その他多くの寺院で、過去の台風による被害が報告されている。
台風16号では、石川県羽咋市の本山妙成寺(藤井日恵貫首)で重文の本堂の茅葺き屋根が一部破損した。さらに23号でも被害が増大し、宗門内にショックが広がっている。岡山や香川、大分、宮崎でも強風のため建物の屋根の瓦が飛ぶなどした。
多大な農作物被害をもたらした18号では、長崎で山門屋根が三分の一落下、聖人像の倒壊や倒木があり、大分県内の13ヵ寺や宮崎で雨漏りや瓦、ガラス破損などの被害が出た。北海道でも本堂の屋根が破損し、内部の壁が剥落、庫裡の屋根飛散など11ヵ寺で被害が出ている。
都心部を直撃した22号では、千葉県大本山清澄寺の研修会館地下が浸水し、静岡県の伊豆地方を中心に36ヵ寺で本堂・庫裡の瓦飛散、雨漏り、倒木、墓石倒壊、境内への土砂流入などが起きた。
日蓮宗寺院の被害状況が集約される、宗務院の総務部(垣本孝精部長)福祉共済課では現在、近年類を見ない慌ただしさにある。

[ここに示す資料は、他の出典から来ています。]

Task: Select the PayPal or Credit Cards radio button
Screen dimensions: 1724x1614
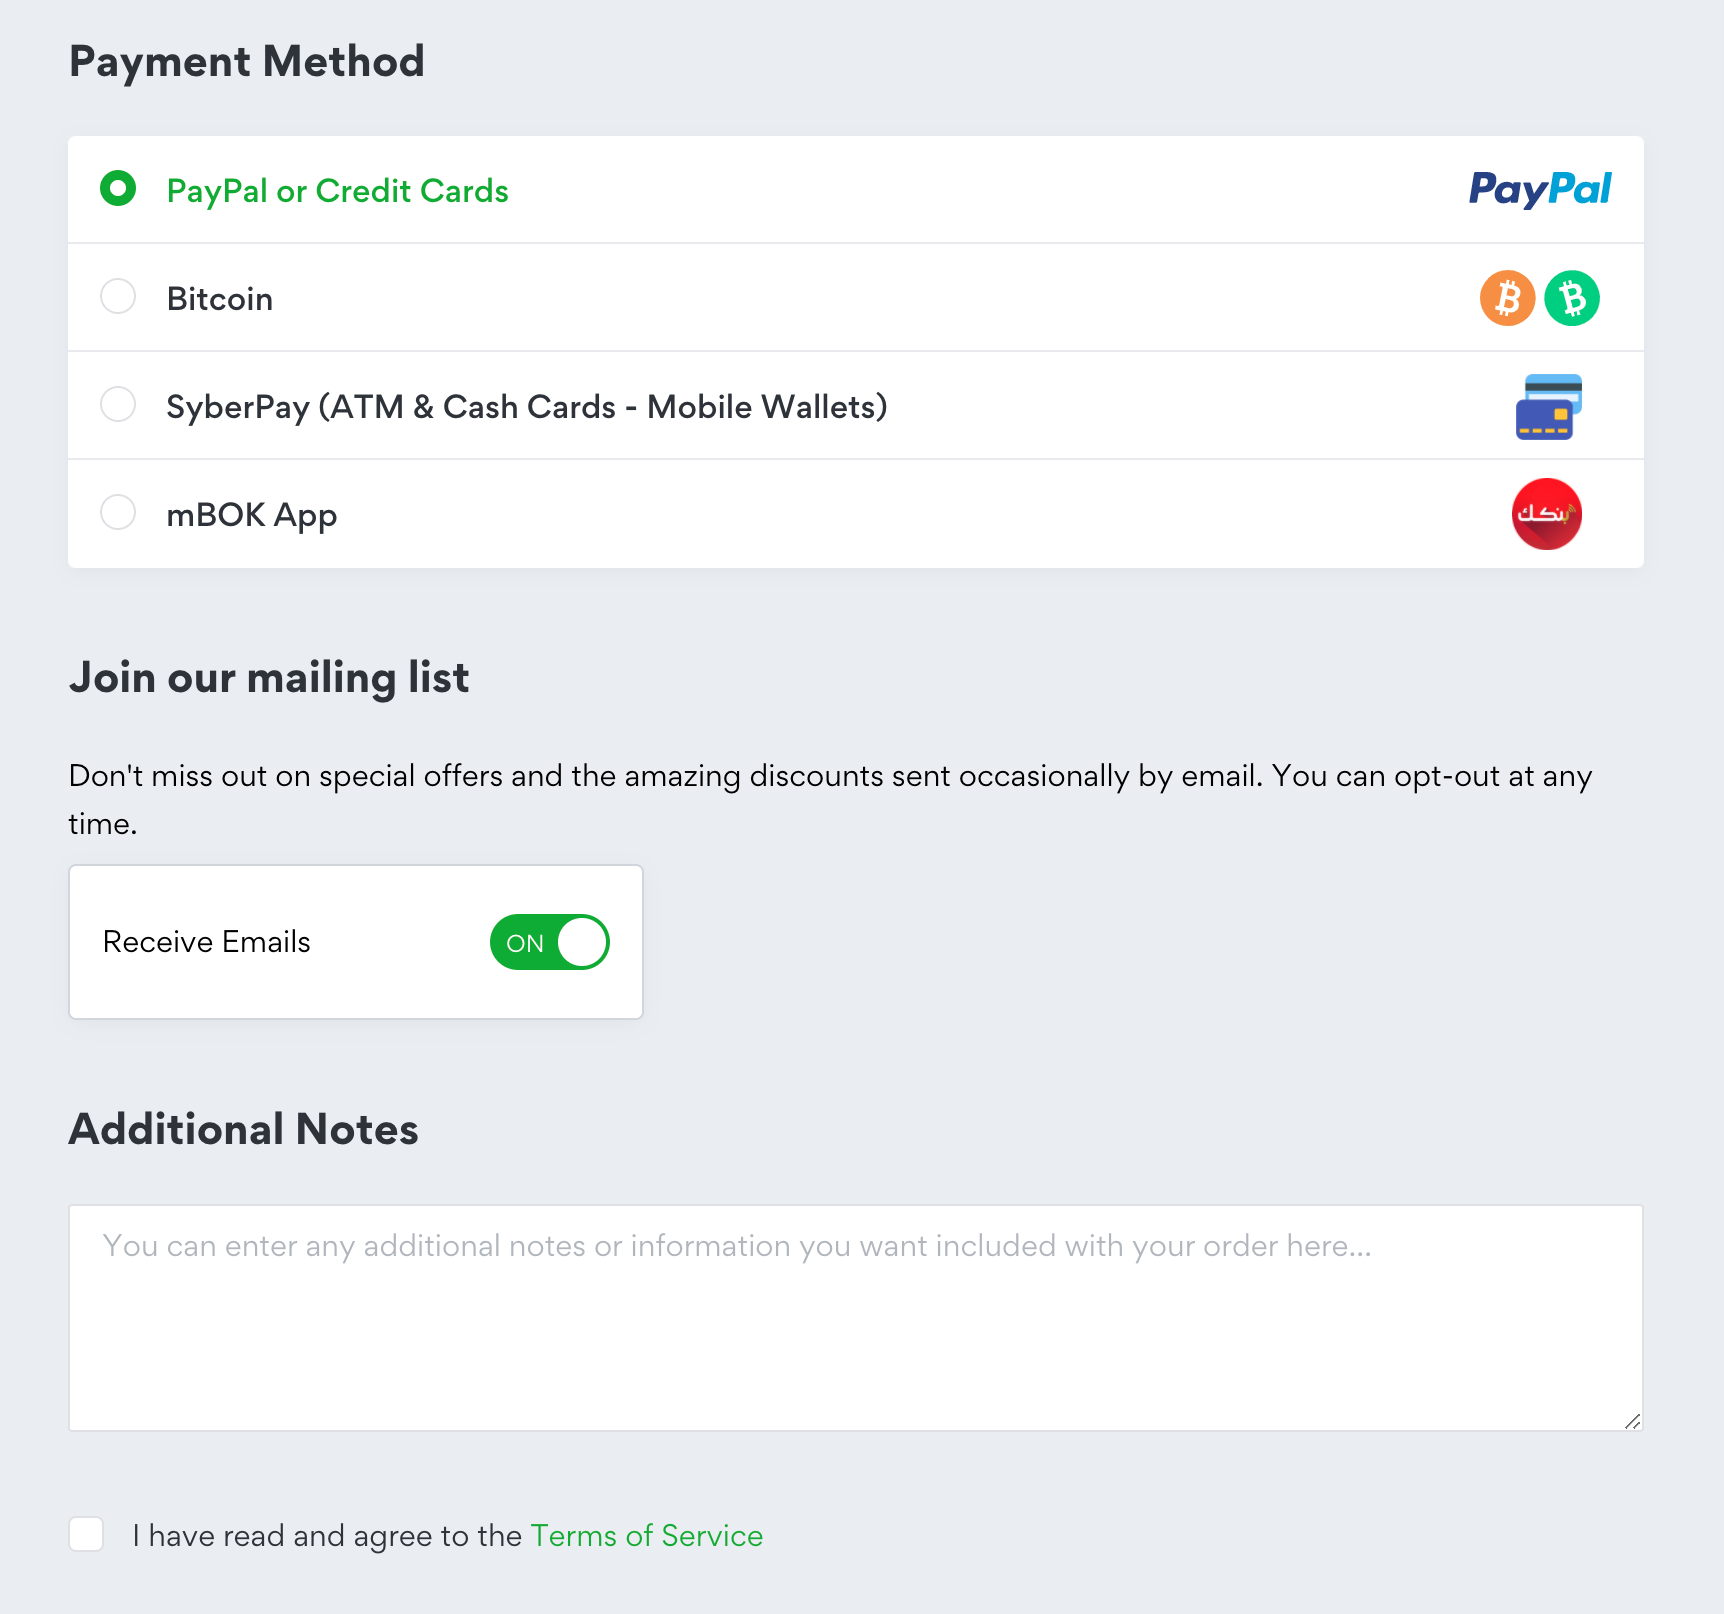Action: coord(118,188)
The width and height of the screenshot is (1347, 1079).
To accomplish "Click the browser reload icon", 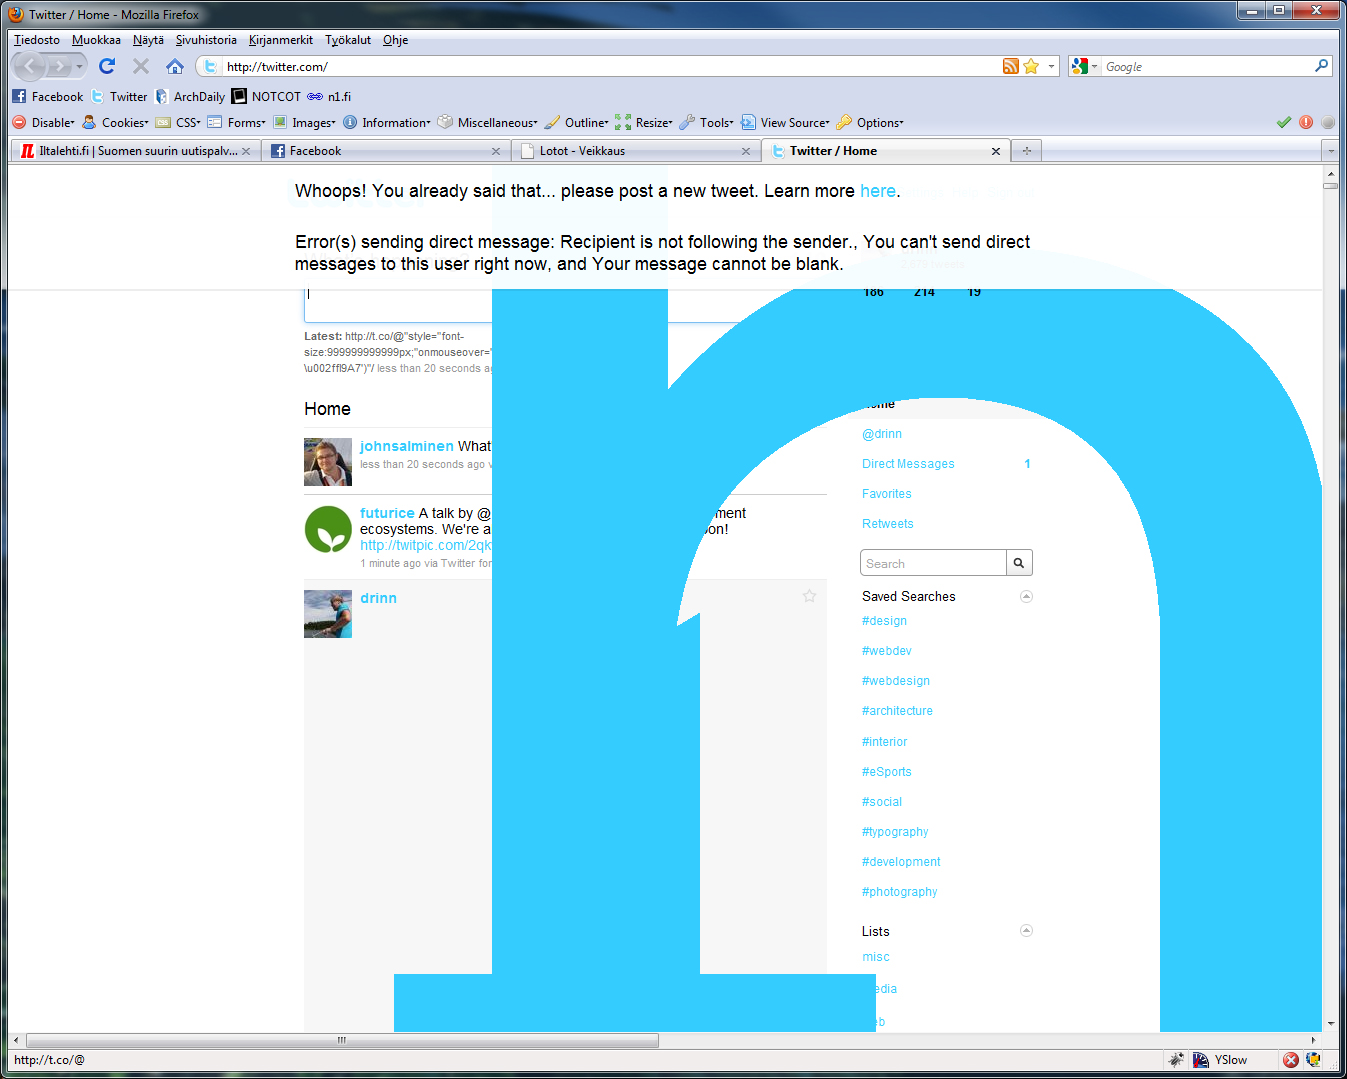I will pyautogui.click(x=107, y=66).
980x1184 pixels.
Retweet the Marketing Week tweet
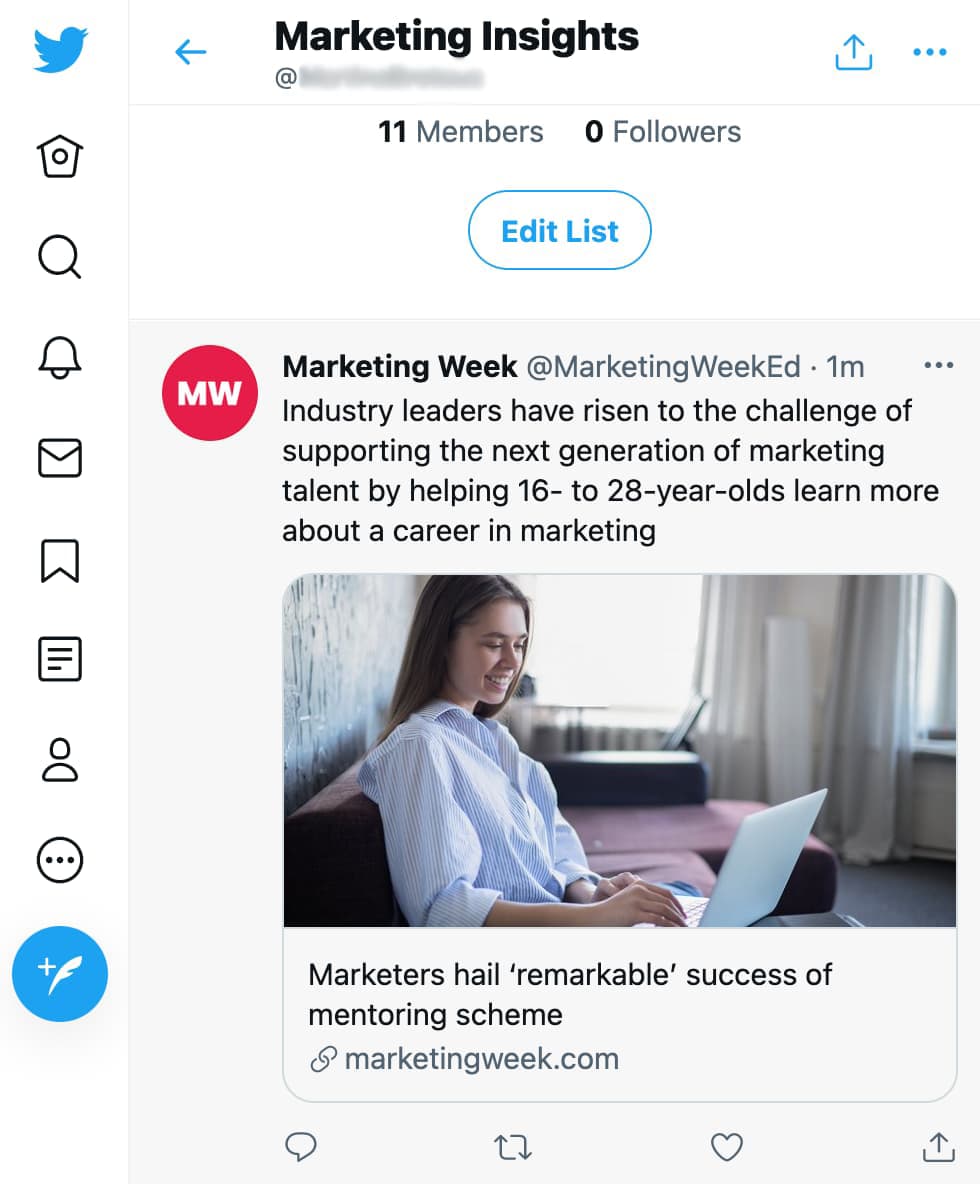513,1147
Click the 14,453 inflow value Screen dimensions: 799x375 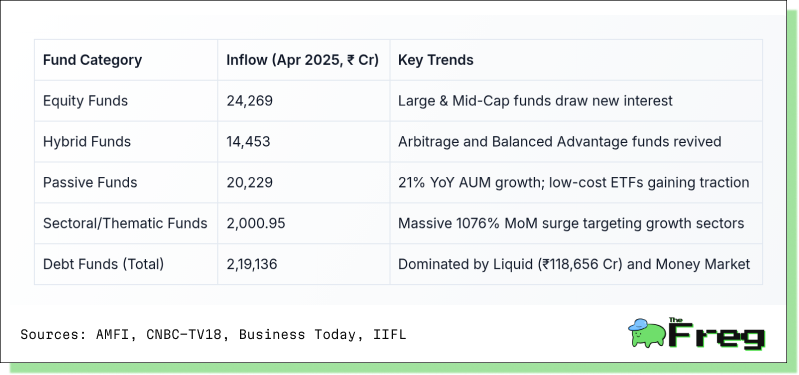(x=248, y=142)
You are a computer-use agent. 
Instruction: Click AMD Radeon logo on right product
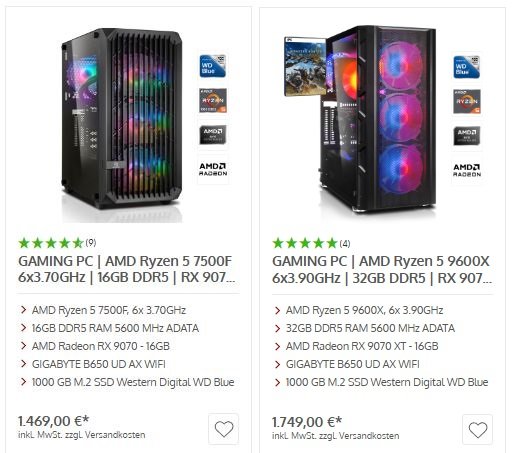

今秋の台風は、7月に起きた新潟・福井での集中豪雨を受け、広く勧募を行い、自然災害について宗門としての対応策を煮詰めている最中に起きた。宗門では引き続き現状を見極め、人的支援など対応に追われることになる。
ここに日蓮宗寺院における主な被害状況を挙げたが、日本全国、一人ひとりが受けた心の痛みまで鑑みると、この被害も氷山の一角に過ぎない。日蓮宗の僧侶、檀信徒としていかに受け止め、どう行動すべきかが問われる事態と言えそうだ。